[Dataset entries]
>>>

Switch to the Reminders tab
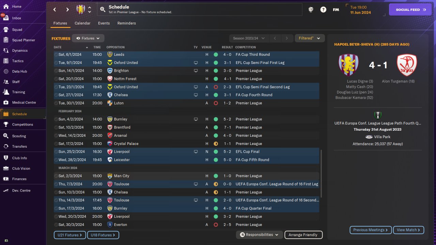The image size is (436, 245). click(x=126, y=23)
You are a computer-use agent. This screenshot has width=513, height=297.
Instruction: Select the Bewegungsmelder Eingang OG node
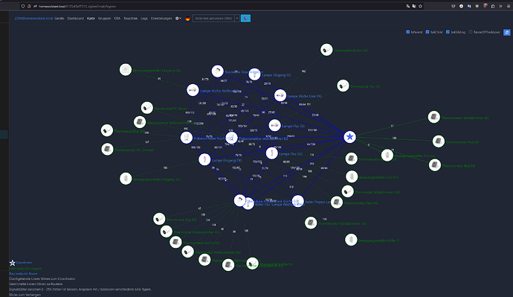(x=126, y=69)
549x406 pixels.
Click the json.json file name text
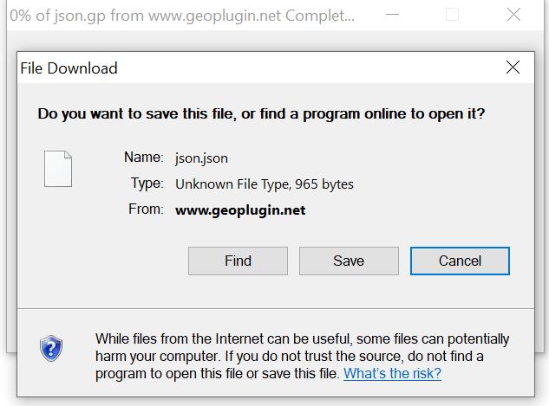[x=201, y=158]
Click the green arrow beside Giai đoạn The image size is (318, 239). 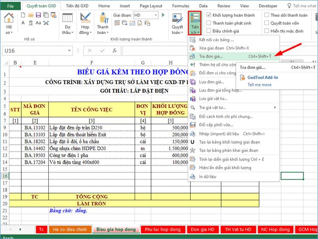tap(163, 15)
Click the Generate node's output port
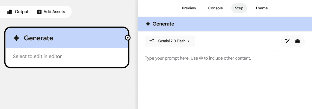312x109 pixels. [x=128, y=38]

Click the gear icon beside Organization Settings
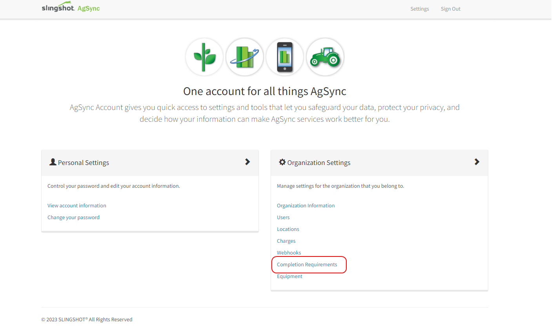coord(282,162)
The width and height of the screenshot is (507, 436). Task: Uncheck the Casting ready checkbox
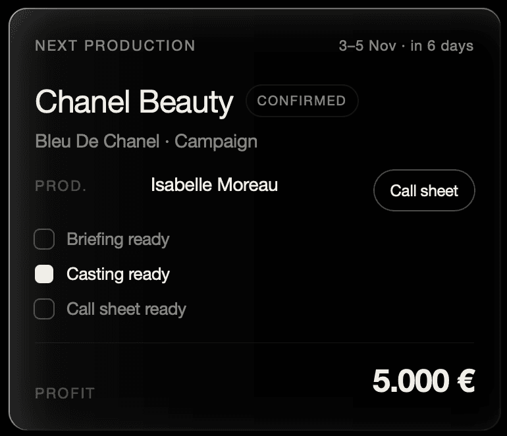pos(44,274)
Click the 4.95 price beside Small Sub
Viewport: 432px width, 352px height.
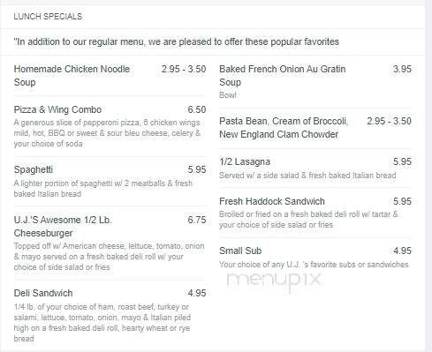[x=402, y=251]

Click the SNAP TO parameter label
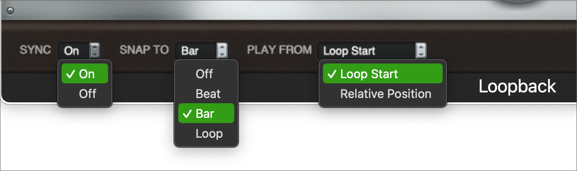(144, 50)
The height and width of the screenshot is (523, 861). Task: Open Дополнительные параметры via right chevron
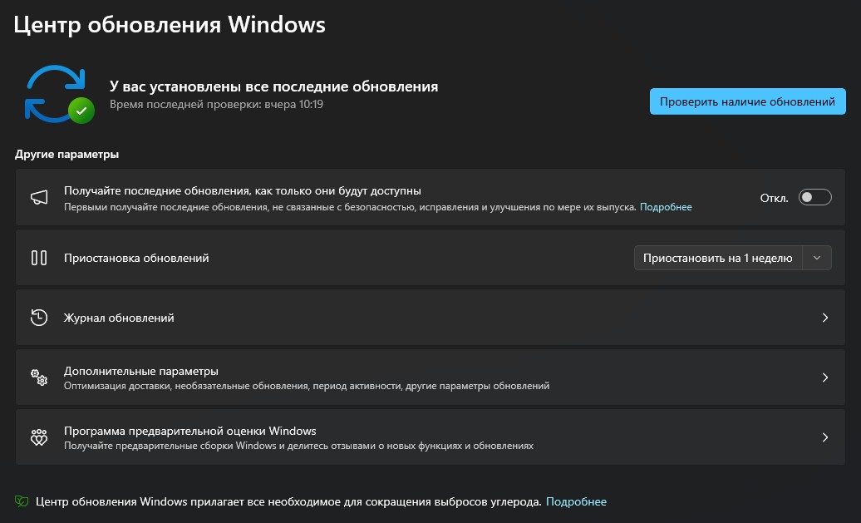coord(825,377)
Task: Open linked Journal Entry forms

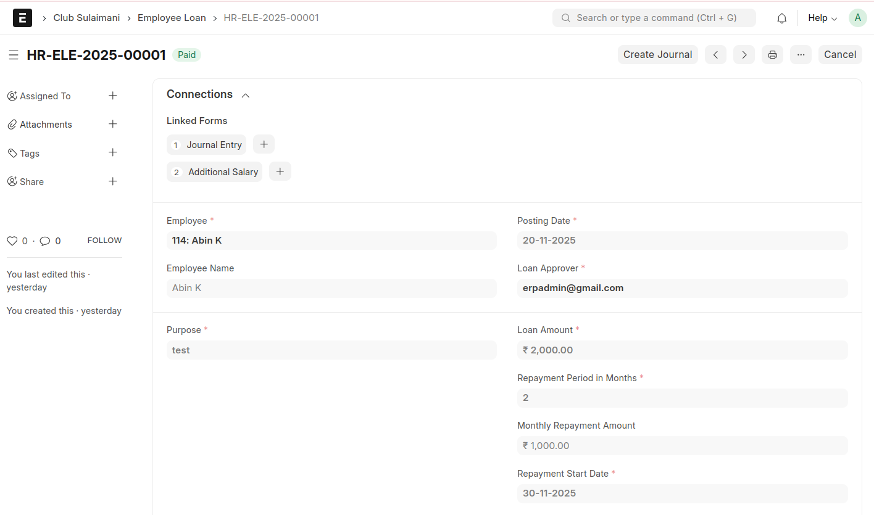Action: [x=214, y=145]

<<<

-- Work instructions --
What you write must match, line for line, the lines from the one with "Click the gear" through the last line of the data above, minus the pictures.

-- Answer to this task --
Click the gear icon beside Organization Settings
coord(282,162)
The width and height of the screenshot is (507, 436). Task: Uncheck the Casting ready checkbox
pos(44,274)
Click the 4.95 price beside Small Sub
Viewport: 432px width, 352px height.
[x=402, y=251]

Click the SNAP TO parameter label
(144, 50)
The height and width of the screenshot is (523, 861). Task: Open Дополнительные параметры via right chevron
coord(825,377)
Task: Open linked Journal Entry forms

Action: [x=214, y=145]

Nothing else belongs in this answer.